Work instruction: Could you please retype all of the data below exactly?

[Dataset entries]
"""

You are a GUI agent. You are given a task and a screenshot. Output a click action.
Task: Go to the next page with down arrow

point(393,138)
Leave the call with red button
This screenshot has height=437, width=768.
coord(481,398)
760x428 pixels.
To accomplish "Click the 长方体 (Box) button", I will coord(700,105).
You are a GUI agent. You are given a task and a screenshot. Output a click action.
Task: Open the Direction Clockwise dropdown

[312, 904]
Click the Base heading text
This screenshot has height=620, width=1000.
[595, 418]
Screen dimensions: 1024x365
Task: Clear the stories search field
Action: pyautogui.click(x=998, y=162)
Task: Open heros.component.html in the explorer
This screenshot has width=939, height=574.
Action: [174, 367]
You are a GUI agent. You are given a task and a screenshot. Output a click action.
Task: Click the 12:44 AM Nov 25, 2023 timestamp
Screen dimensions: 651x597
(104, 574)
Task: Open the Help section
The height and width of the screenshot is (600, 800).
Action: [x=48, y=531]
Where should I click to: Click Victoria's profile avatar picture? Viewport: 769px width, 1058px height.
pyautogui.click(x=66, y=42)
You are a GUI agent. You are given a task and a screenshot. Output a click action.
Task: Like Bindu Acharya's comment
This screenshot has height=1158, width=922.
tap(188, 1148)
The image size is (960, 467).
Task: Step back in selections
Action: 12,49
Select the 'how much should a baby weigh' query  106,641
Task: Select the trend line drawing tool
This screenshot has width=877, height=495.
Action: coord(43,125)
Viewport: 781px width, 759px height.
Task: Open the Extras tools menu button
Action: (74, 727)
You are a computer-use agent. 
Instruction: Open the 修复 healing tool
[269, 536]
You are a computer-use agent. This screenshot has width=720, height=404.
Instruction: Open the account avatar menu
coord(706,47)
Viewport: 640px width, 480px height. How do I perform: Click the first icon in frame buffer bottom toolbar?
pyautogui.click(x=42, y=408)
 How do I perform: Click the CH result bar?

"""

Answer section:
You are a GUI agent. You are given a task and a screenshot. Output a click action.
Task: Go to the next page with down arrow

point(393,138)
Leave the call with red button
This screenshot has height=437, width=768.
coord(481,398)
760x428 pixels.
To accomplish "Click the 长方体 (Box) button", I will coord(700,105).
You are a GUI agent. You are given a task and a screenshot. Output a click action.
Task: Open the Direction Clockwise dropdown

[312, 904]
Click the Base heading text
This screenshot has height=620, width=1000.
[595, 418]
Screen dimensions: 1024x365
Task: Clear the stories search field
Action: pyautogui.click(x=998, y=162)
Task: Open heros.component.html in the explorer
This screenshot has width=939, height=574.
Action: [174, 367]
You are a GUI agent. You are given a task and a screenshot. Output a click action.
Task: Click the 12:44 AM Nov 25, 2023 timestamp
Screen dimensions: 651x597
(104, 574)
Task: Open the Help section
The height and width of the screenshot is (600, 800).
Action: [x=48, y=531]
Where should I click to: Click Victoria's profile avatar picture? Viewport: 769px width, 1058px height.
pyautogui.click(x=66, y=42)
You are a GUI agent. You are given a task and a screenshot. Output a click action.
Task: Like Bindu Acharya's comment
This screenshot has height=1158, width=922.
tap(188, 1148)
The image size is (960, 467).
Task: Step back in selections
Action: 12,49
Select the 'how much should a baby weigh' query  106,641
Task: Select the trend line drawing tool
This screenshot has width=877, height=495.
Action: coord(43,125)
Viewport: 781px width, 759px height.
Task: Open the Extras tools menu button
Action: (74, 727)
You are a computer-use agent. 
Instruction: Open the 修复 healing tool
[269, 536]
You are a computer-use agent. This screenshot has width=720, height=404.
Instruction: Open the account avatar menu
coord(706,47)
Viewport: 640px width, 480px height. How do I perform: Click the first icon in frame buffer bottom toolbar?
pyautogui.click(x=42, y=408)
 How do I perform: Click the CH result bar?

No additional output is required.